# What you should do
Retype exactly every line from the one that includes "1281x827 pixels. Task: Select" through the final line of the listing, both ends kept, and omit the pictures.
***
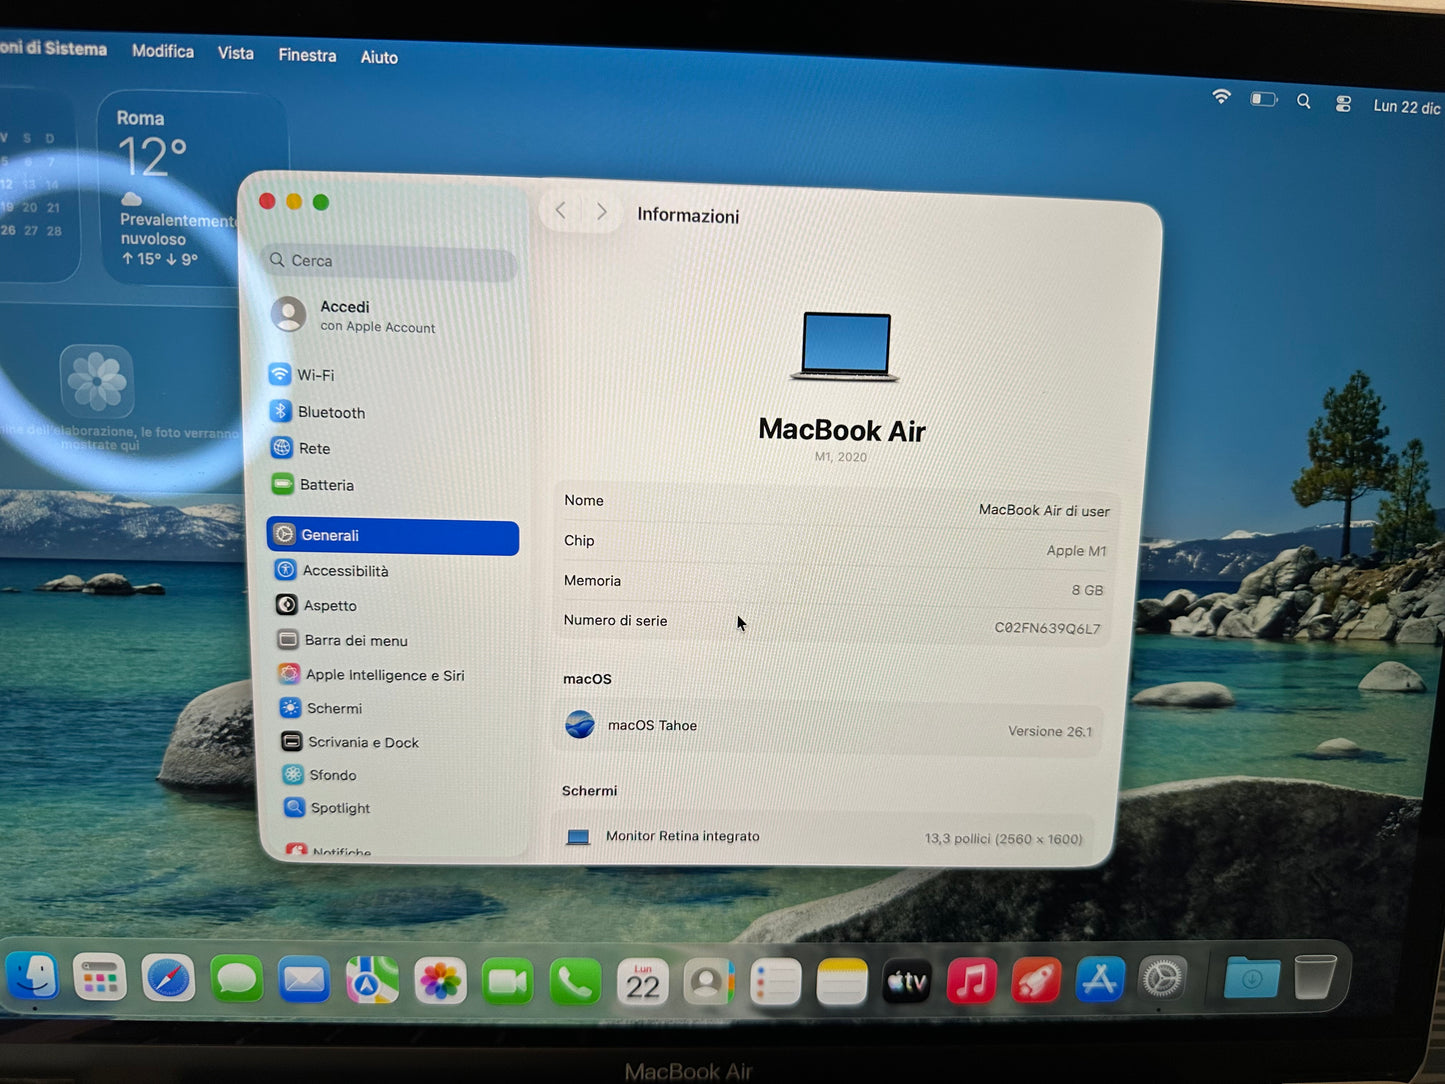Image resolution: width=1445 pixels, height=1084 pixels.
Task: Open Accessibilità settings
Action: pyautogui.click(x=346, y=570)
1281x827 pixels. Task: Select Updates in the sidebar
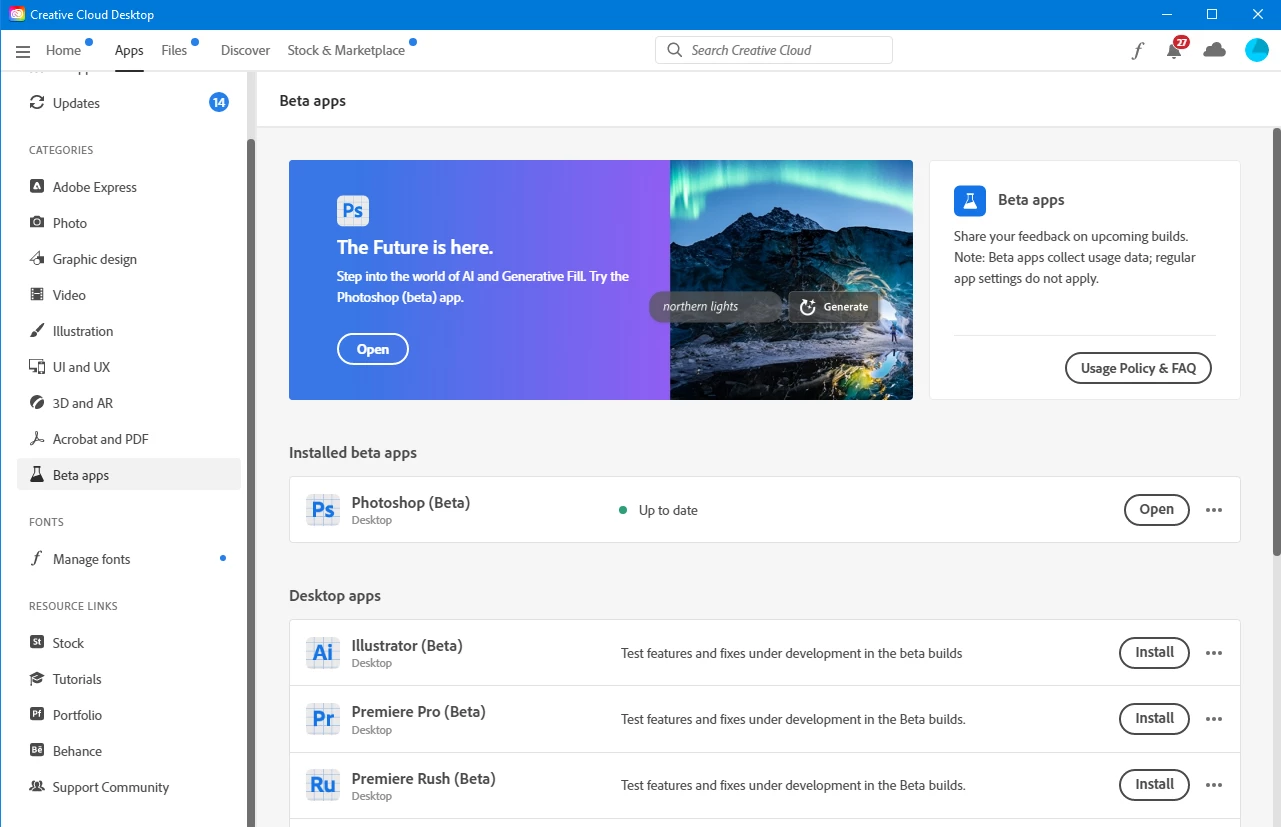point(77,103)
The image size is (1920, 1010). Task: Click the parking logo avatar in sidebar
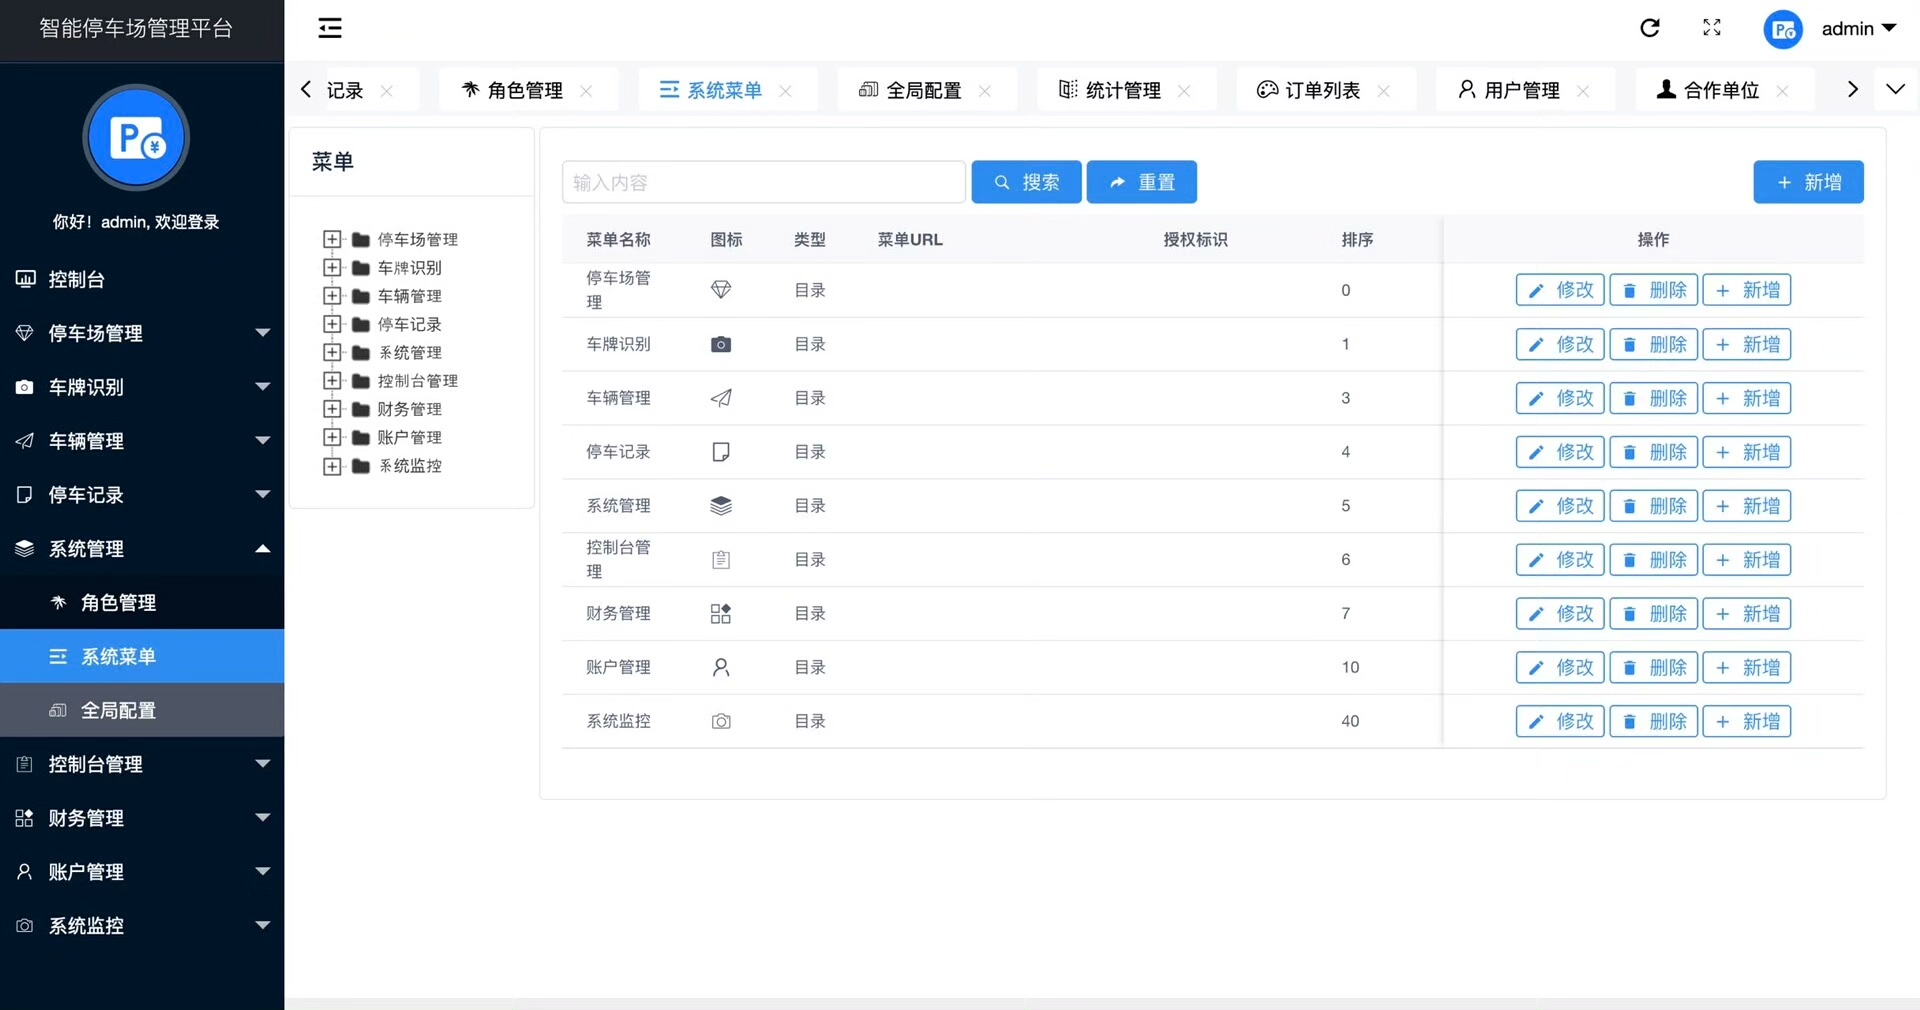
***
# Answer to this exercise
1281x827 pixels. Task: Select Updates in the sidebar
point(77,103)
The image size is (1920, 1010). Task: Click the parking logo avatar in sidebar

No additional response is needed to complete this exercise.